A minor detail I find a bit confusing, though, is explaining the potential benefits of SMT/hyperthreading with an example where threads are spending some of their time idle (or sleeping).
I don't know Julia so I don't know if sleep is implemented with busy-waiting or something there, but generally if a thread is put to sleep, the thread gets blocked from being run until the timer expires or the sleep is interrupted. The operating system doesn't schedule the blocked thread for running on the CPU in the first place, so a thread that's sleeping is not sharing a CPU core with another thread that's being executed.
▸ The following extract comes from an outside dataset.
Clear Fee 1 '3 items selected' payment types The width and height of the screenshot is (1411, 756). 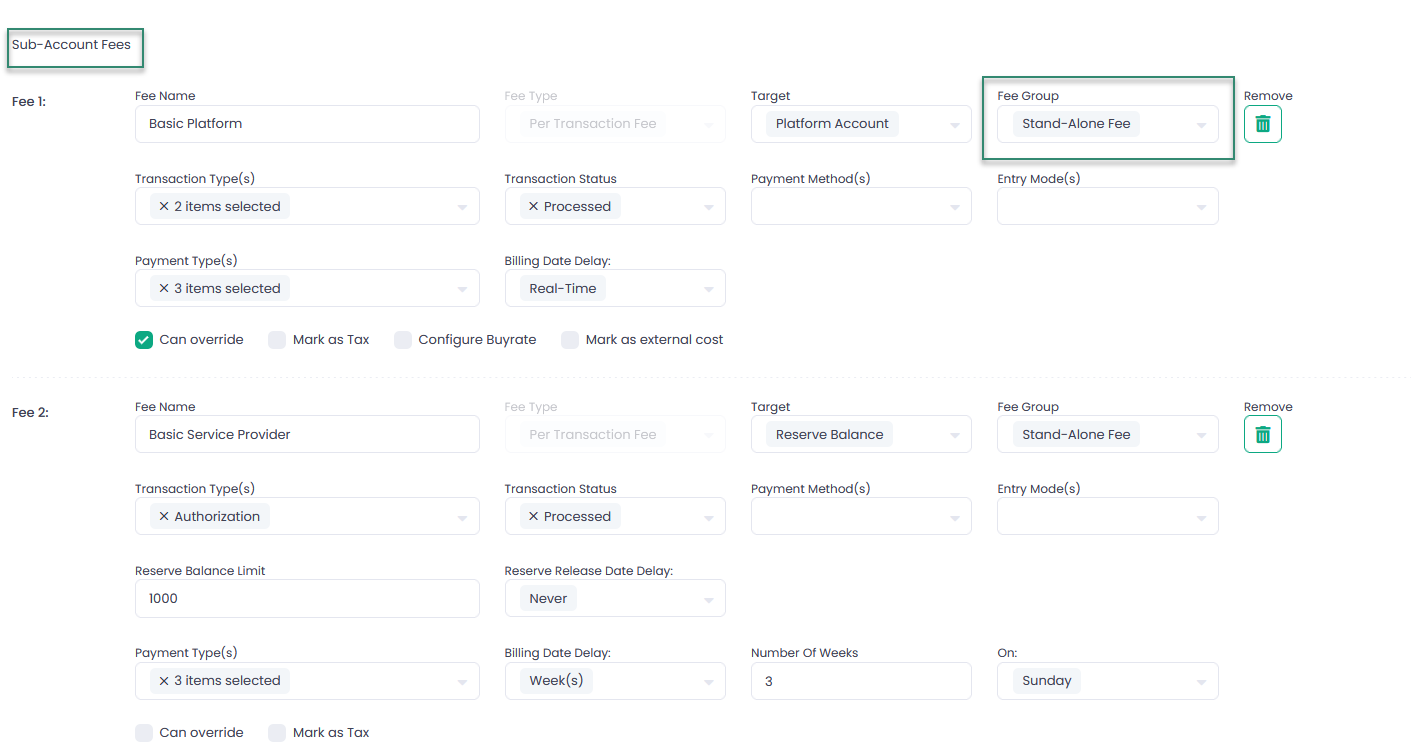click(164, 288)
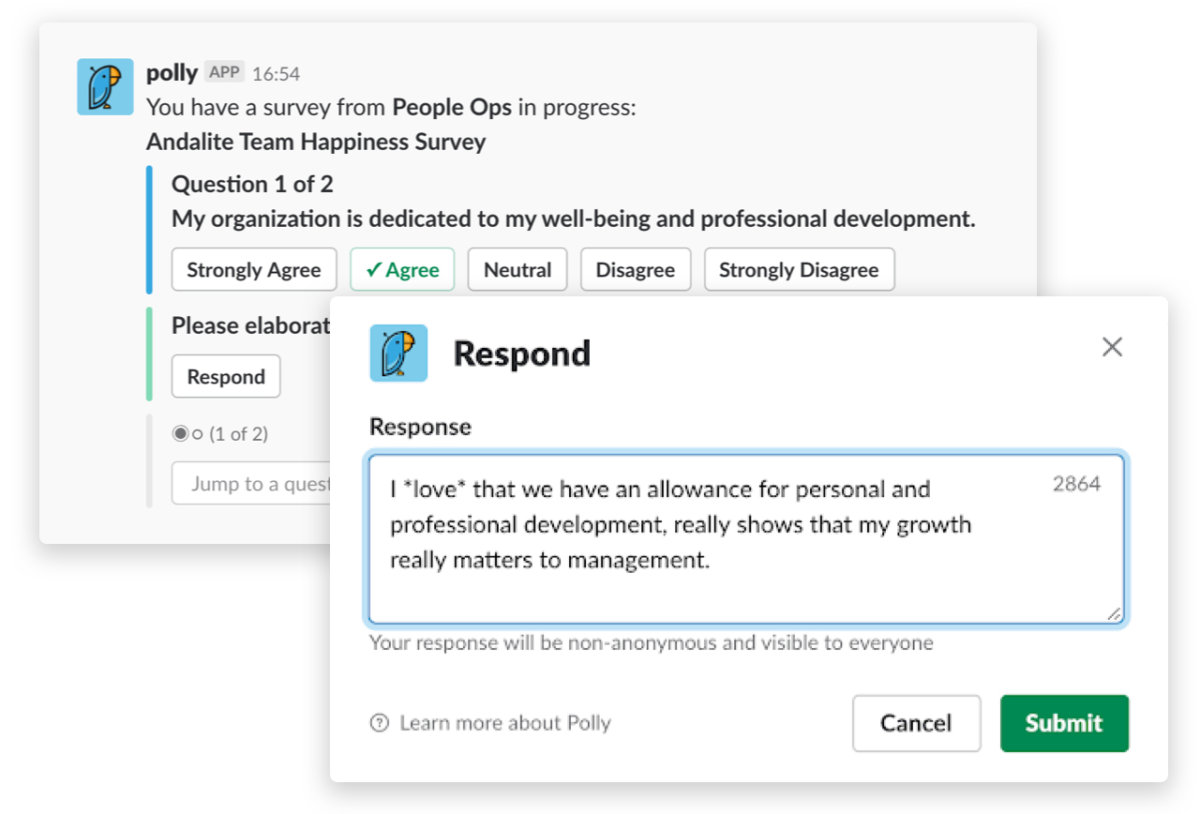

So the example does not finish 8 jobs almost as fast as 4 or 1 jobs using 4 cores due to SMT; it's rather that half of the time each of the threads is not even being scheduled for running. A total of eight concurrent jobs/threads works out to approximately four of them being eligible to run at a time, matching the four physical cores available.
If there are only four concurrent jobs/threads, each sleeping half of the time, you end up not utilizing the four cores fully because on average two of the cores will be idle with no thread scheduled.
AFAIK SMT should only really be beneficial in cases of stalls due to CPU internal reasons such as cache misses or branch mispredictions, not in cases of threads being blocked for I/O (or sleeping).
The post is of course correct in that the example computation benefits from a higher number of concurrent jobs because of each thread being blocked half of the time. However, that's unrelated to SMT.
Considering how meticulous and detailed the post generally is, I think it would make sense to more clearly separate SMT from the benefits of multithreading in case of partially I/O-bound work.
Thanks for the heads up!
This link is not meant for you. It is meant for a scientist, and most scientists do not also have an EE degree or CS degree.
How much graduate level biology, oceanography, physics, geology, chemistry, meteorology, or other scientific field do you know?
All of those have subfields where computational performance is important. My experience is scientists are more likely to pick up the software skills than EEs are willing to pick up the science background. (In part because scientific software development generally pays less well than commercial software development.)
If you had prepended the comment with something like "I love this topic!" to show enthusiasm or approval, you probably would have gotten a much different response.